I normally actively avoid reading two books by the same author in succession, but here I am, half way through Iain Sinclair’s Landor’s Tower. I think on balance I prefer his non-fiction, but there’s enough of conspiracy theories and Welsh literary history to keep me going. And quite by chance I opened Kilvert’s Diary at random the other night to find the bit where he talks about Capel-y-Ffin and Llanthony Abbey – places of personal significance to both Helen and me. (I may have to continue this literary trail and read Kilvert properly next: just those few pages I read were beautifully observed, and gloriously pagan as only the Church of England can allow its ministers to be.)

In the current catalogue of Postscript Books (an excellent mail order enterprise I may have to try and ally my incipient publishing company to), there’s a collection of Walter Savage Landor’s poems.

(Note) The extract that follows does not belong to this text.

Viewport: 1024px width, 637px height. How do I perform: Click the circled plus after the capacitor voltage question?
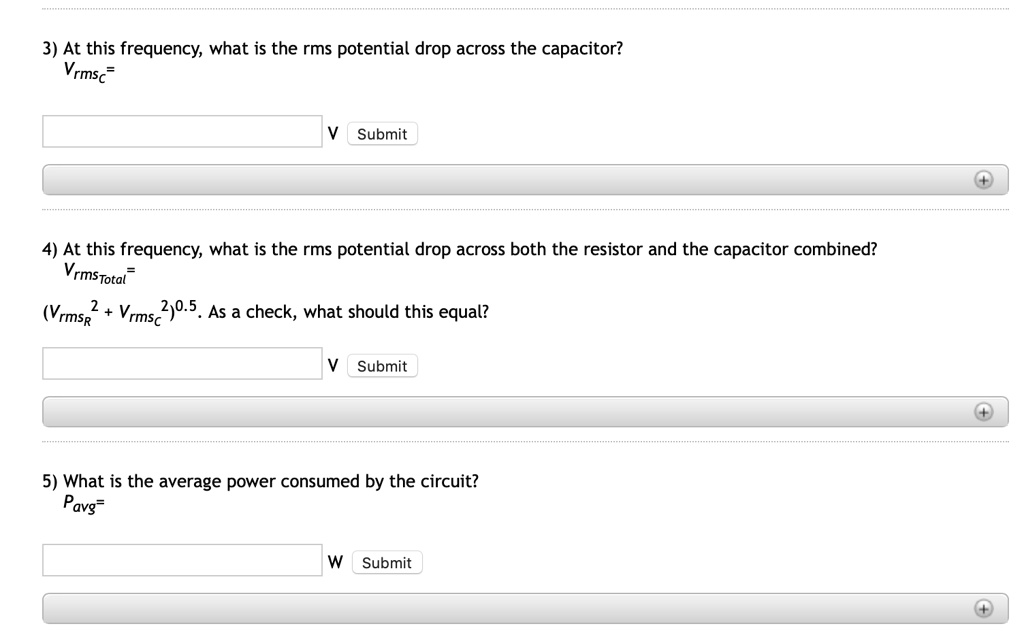[985, 179]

The paragraph describing it says one of his poems has been described as the best short poem in the English language – and it doesn’t bloody well say what it is.

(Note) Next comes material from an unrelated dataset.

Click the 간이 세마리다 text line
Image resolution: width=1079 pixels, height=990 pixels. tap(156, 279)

And while I’m connecting everything up into my ever-growing Ubertheorie, editor and I were discussing Eric Gill (with his Sans) the other day. Gill lived at Llanthony for a while in the 1920s. (I wonder if the film Sirens – which the IMDB has the wrong poster picture for! – is based on Gill at all, albeit set in Australia rather than Wales..?)

You see, I was supposed to be at a pub quiz this evening, so now I’m pouring out random trivia (which surely should really be ‘quadrivia’).